▸ Action item A
Rewrite the passage on the red pill and blue pill between "It is also the" and "a massive powerplant.", inclusive, substituting "capsules" for "pods".
▸ Action item B
Carry on the text about the red pill and blue pill, beginning right after its final sentence.

▸ Passage for review
Red pill and blue pill
Redpill is a term that describes a human that has been freed from the Matrix, a fictional computer-generated world set at the end of the 20th Century. This term was not used in The Matrix trilogy of movies, but is commonly used in the online multiplayer game The Matrix Online and in The Matrix: Path of Neo. Redpill is the opposite of bluepill.
It is also the name of a technique to detect the presence of a virtual machine developed by Joanna Rutkowska.[1]
Background
After a catastrophic war where Man lost against a race of intelligent Machines they originally created, humans are grown in massive fields by the Machines and placed in pods where they live out their lives in a virtual reality, unaware that they are living in a dream world. In return for this captivity where humans are kept docile, the Machines gain the use of the human brains as subprocessing units for the Matrix as well as generating some electrical power from their bodies - effectively creating a massive powerplant.
The job of Zion hovercraft crews were to find human minds within the Matrix that questioned its reality and have their minds ejected from the Matrix and their bodies removed from the powerplant. To do this, they met with the person in secret, away from Agents or others who could jeopardize the operation or the safety of the crew.
Based on the events surrounding the central character Neo as seen in the original movie, The Matrix, an authorized member of the crew offers the prospective human a choice of ingesting a red-colored pill, which would activate a trace program that allowed the crew to locate the human's body in the Matrix powerplant. Once the person was found, commands would be sent to the pod to awaken the person.

Recorded data

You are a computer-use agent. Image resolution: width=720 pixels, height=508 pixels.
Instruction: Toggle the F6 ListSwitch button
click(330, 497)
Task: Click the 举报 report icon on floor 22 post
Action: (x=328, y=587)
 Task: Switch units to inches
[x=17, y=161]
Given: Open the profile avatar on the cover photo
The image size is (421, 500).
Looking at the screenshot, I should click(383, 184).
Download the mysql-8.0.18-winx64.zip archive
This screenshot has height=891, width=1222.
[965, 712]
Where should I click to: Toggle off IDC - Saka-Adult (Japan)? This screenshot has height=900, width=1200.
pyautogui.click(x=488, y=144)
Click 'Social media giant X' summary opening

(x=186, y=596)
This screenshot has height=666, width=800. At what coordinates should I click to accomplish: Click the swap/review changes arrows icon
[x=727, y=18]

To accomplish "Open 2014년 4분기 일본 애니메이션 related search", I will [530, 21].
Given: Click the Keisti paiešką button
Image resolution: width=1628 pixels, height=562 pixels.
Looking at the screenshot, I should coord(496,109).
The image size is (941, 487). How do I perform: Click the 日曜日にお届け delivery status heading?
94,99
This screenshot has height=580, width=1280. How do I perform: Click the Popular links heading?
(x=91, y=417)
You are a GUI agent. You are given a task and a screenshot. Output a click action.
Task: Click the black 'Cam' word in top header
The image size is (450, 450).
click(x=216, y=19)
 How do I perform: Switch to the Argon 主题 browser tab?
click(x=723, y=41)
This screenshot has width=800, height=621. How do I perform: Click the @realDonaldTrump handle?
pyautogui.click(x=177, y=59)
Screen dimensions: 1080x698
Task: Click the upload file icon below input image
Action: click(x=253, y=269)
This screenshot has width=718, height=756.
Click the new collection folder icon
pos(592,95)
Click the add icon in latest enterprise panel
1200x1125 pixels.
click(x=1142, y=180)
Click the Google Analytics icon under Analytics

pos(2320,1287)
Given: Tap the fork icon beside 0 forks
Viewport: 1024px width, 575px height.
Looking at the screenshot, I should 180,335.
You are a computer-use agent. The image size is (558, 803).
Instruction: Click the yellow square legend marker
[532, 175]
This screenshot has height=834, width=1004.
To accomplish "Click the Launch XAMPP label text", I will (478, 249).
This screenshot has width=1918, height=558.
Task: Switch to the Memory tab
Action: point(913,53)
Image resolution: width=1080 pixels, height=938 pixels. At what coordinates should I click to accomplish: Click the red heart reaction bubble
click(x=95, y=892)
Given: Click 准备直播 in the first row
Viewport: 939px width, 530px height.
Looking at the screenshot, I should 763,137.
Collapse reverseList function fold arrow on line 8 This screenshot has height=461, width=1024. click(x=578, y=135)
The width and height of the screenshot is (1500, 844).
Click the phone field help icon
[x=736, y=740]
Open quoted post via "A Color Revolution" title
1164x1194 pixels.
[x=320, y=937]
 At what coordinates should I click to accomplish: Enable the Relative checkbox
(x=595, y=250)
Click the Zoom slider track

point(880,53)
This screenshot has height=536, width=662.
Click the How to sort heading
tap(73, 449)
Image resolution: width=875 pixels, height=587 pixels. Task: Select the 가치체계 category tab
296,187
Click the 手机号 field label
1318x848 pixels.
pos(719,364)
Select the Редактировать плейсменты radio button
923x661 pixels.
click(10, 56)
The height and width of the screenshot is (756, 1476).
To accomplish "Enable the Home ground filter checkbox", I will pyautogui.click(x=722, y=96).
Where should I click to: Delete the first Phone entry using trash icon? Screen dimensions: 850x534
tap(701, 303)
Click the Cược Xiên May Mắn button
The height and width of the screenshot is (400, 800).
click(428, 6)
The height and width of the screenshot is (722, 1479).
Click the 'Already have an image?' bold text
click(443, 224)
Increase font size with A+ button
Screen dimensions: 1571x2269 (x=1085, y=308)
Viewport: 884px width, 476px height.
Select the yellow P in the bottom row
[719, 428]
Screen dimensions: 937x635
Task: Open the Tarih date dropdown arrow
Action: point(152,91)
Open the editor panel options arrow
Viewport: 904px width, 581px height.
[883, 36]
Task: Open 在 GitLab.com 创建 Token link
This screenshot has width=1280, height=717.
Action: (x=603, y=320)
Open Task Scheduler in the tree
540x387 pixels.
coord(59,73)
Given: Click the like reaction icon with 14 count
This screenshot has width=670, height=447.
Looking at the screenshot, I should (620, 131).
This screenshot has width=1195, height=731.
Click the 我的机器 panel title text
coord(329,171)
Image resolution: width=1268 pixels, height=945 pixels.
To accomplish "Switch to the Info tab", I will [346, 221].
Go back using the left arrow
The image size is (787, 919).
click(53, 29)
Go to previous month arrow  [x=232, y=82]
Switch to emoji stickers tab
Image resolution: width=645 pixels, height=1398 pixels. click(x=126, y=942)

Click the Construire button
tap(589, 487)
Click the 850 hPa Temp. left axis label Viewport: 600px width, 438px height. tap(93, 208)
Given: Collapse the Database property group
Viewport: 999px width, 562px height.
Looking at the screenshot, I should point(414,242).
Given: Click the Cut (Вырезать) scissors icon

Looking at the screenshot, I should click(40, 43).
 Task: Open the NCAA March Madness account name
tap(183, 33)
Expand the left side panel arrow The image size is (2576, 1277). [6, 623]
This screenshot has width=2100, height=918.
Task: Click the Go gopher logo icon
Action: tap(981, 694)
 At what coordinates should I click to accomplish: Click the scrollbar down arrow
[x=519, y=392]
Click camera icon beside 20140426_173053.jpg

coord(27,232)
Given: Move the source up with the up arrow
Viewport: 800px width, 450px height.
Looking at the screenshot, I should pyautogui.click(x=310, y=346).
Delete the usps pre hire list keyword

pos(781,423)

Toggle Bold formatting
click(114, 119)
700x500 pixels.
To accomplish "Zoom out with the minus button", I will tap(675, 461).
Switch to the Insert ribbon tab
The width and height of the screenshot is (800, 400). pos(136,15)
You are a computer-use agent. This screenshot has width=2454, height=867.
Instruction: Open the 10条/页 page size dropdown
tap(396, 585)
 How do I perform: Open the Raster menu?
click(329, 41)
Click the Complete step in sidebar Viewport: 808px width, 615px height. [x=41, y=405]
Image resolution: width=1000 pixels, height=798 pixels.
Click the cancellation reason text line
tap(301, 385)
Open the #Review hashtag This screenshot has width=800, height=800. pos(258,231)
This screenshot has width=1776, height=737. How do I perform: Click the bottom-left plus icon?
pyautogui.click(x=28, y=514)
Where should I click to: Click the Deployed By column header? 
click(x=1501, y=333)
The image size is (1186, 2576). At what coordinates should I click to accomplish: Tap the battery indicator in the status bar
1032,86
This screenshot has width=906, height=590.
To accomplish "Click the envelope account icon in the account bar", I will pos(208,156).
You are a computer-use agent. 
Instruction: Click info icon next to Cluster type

▸ Expected answer A
It is also the name of a technique to detect the presence of a virtual machine developed by Joanna Rutkowska.[1]
Background
After a catastrophic war where Man lost against a race of intelligent Machines they originally created, humans are grown in massive fields by the Machines and placed in capsules where they live out their lives in a virtual reality, unaware that they are living in a dream world. In return for this captivity where humans are kept docile, the Machines gain the use of the human brains as subprocessing units for the Matrix as well as generating some electrical power from their bodies - effectively creating a massive powerplant.

▸ Expected answer B
Machines that tend the powerplant would automatically sense that the person was awake, disconnect their support cables and eject their body from the powerplant into the cold, ancient sewer system of the dead world. The hovercraft crew would rescue the person, repair damage or remove unneeded devices on the person's body, and perform other rehabilitation to allow the person to live, freed from the Matrix, in the real world. Redpills appear to have either seen glitches from the Matrix (i.e. a book continuously respawning on a shelf, regardless of attempts to remove the book), or have such a nature and/or awareness as to question their life within the Matrix, and refuse to dismiss the strange events - basically those who have figured out the illusion of the Matrix.
Exiting the Matrix can be traumatic, particularly to those who have lived in it for too long. As a rule, crews normally recover minds only while they are young, no older than teen-age. After that, the risk of denial and psychotic episodes from the reality of separation could increase. This rule was violated by Morpheus in rescuing Neo, who was approximately 30 years old.
Related References
- The use of a red pill is an allusion to the use of a similar device in Alice's Adventures in Wonderland. The Matrix movies commonly use references from this other work of fiction. For instance, when Morpheus offers the red pill to Neo, he says that by taking the red pill, he would show Neo "how deep the rabbit hole goes."
- In the multiplayer game The Matrix Online, set in the events after The Matrix Revolutions, all game players are redpills. Redpills can join a hovercraft crew and reenter the Matrix to join one of the game's major organizations (Zion, Machines, and the Merovingian) in the ongoing plot.
- On The Crystal Method's album, Community Service track sixteen is entitled "The Red Pill" and features multiple quotes from Morpheus' explanation of the pills.
- The red pill also features in the movie Total Recall. In this movie the protagonist Quaid is purported to be having a schizo-paranoia episode, resulting in the situation he finds himself in on Mars. The red pill is, here, the path 'out' of this episode and back to a normal life.
- Singapore-based Business Strategy Consulting firm RedPill Solutions([1]) also uses the Matrix reference to explain its brand name.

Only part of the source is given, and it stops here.